新型コロナ禍で異例の無観客開催となった東京五輪は8日、幕を閉じた。大会関係者の辞任ドミノも続き、もやもやしたまま開幕を迎えたが、選手たちの活躍はそれを吹き飛ばしたようだ。読売新聞の全国世論調査(7~9日)では、東京五輪が開催されてよかったと「思う」が64%に上り、「思わない」の28%を大きく上回った。
日本で五輪が開催されたのは、夏と冬を合わせて今回で4回目だ。実は過去3回、五輪が開催された年に首相が交代しており、永田町では「五輪の呪い」とも言われている。
初めて日本で五輪が行われた1964年10月の東京大会。高度経済成長のまっただ中で、日本の戦後復興を世界に印象付けた。当時の首相は、「所得倍増計画」を掲げた池田勇人氏だ。この頃、池田氏は病魔に襲われ、開会式の1か月前に入院。当初、本人に病状は知らされなかったが、がんだった。開会式には病院から駆けつけ、閉会式翌日の10月25日に辞任を表明した。
72年2月の札幌大会(冬季)。この時は佐藤栄作氏が退陣した。7年8か月の長期政権を築いたが、国民には「飽き」が広がっており、沖縄返還を花道に退いた。98年2月の長野大会(冬季)の年には、橋本竜太郎氏が首相の座を降りた。前年に踏み切った消費税率3%から5%への引き上げは、「景気後退を招いた」と批判され、98年7月の参院選で大敗。辞任に追い込まれた。
昨年は、1年延期により幻の東京大会となったが、安倍晋三氏が持病の再発を理由に史上最長政権に幕を閉じている。それぞれ事情は異なるものの、世界的なイベントである五輪は、政治にとっても節目になりがちだ。
今回はどうか。菅義偉首相の自民党総裁任期は9月末まで。新型コロナウイルスへの対応で批判を浴び、政権運営は苦戦を強いられている。それでも、有力な「ポスト菅」の不在で再選は既定路線とされ、党内では「ジンクスは途切れる」と目されてきた。
ところが、ここに来て雲行きが怪しくなってきた。五輪後の世論調査で、内閣支持率は35%と発足以来の最低を記録。「五輪が追い風になる」ともくろんでいた首相周辺は肩を落とした。ある閣僚は「五輪がなかったらもっと下がっていた」と声をひそめる。
7月の東京都議選を含め、就任以来、主要選挙で連敗続きの菅首相に、選挙基盤の弱い若手・中堅議員は「選挙の顔にならない」と不安を募らせる。党内では「衆院選前に総裁選を実施すべきだ」という声が、じわじわと広がり始めている。総裁選を複数候補で争って国民の注目を集めた上で、衆院選になだれ込みたいというわけだ。

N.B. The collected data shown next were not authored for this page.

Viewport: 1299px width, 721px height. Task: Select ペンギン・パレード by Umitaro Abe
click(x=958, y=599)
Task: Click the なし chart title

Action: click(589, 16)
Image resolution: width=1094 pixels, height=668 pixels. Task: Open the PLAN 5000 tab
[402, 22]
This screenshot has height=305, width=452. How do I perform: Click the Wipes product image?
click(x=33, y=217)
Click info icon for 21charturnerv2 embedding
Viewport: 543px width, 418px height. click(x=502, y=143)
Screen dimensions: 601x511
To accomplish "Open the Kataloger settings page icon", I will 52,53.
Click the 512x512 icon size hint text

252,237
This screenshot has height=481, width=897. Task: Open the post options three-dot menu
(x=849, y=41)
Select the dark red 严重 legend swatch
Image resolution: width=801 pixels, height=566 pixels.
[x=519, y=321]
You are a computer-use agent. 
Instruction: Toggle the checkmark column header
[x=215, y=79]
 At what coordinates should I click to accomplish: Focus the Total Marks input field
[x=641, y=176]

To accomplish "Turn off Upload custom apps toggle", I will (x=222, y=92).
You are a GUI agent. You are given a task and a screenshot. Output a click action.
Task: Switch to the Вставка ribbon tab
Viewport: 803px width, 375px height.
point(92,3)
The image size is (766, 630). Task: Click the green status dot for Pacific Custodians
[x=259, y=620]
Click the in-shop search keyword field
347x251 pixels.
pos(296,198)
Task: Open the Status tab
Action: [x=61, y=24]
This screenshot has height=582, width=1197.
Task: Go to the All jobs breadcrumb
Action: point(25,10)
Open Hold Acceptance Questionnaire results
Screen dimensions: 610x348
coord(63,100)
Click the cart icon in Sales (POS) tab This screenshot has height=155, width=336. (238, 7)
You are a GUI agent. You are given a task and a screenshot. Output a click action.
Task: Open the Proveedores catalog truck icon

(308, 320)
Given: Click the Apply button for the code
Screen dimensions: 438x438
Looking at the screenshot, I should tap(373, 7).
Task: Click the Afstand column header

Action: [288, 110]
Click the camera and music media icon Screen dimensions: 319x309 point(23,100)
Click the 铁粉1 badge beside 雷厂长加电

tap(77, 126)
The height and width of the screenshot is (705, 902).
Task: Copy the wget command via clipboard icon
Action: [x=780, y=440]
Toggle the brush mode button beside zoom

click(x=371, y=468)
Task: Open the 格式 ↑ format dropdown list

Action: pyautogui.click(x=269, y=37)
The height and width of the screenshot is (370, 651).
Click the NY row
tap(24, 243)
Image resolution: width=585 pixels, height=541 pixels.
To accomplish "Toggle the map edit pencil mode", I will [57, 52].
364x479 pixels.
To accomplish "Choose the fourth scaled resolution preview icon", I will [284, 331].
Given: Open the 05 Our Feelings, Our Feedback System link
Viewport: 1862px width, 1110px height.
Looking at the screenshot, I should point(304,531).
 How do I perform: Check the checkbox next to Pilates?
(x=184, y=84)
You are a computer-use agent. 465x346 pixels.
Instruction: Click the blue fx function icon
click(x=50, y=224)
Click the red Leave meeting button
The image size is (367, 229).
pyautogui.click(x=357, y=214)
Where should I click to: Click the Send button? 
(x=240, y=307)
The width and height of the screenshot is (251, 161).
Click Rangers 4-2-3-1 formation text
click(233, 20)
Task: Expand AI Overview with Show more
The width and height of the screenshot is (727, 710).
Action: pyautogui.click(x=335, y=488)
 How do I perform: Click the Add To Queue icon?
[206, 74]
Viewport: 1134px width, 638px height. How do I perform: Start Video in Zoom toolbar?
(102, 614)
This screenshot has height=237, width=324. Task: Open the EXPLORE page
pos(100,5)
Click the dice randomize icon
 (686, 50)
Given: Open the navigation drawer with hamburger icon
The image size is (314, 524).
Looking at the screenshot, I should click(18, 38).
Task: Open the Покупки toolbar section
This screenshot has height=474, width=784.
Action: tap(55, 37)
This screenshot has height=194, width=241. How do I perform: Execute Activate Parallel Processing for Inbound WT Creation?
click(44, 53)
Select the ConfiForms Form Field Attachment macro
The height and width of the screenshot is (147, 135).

一方、二階俊博幹事長ら執行部は、菅氏の総裁選「無投票再選」をもくろむ。二階氏は3日の記者会見で、「今のところ、複数の候補になり得るかどうか見通しはない。現職が再選される可能性が極めて強い状況であることは、誰もが承知の通りだ」と若手らをけん制した。
総裁選を複数候補で争うことになれば、何が起こるか分からない。2001年総裁選では小泉純一郎氏が地方票で9割近く集め、本命の橋本竜太郎氏を破る大波乱が起きた。22日には菅氏の地元・横浜で市長選が行われる。全面支援する小此木八郎・前国家公安委員長が敗れれば、菅氏への逆風が強まるのは必至だ。新型コロナの感染拡大も、収まる気配はない。
「五輪の呪い」を解けるか。菅氏は正念場を迎えている。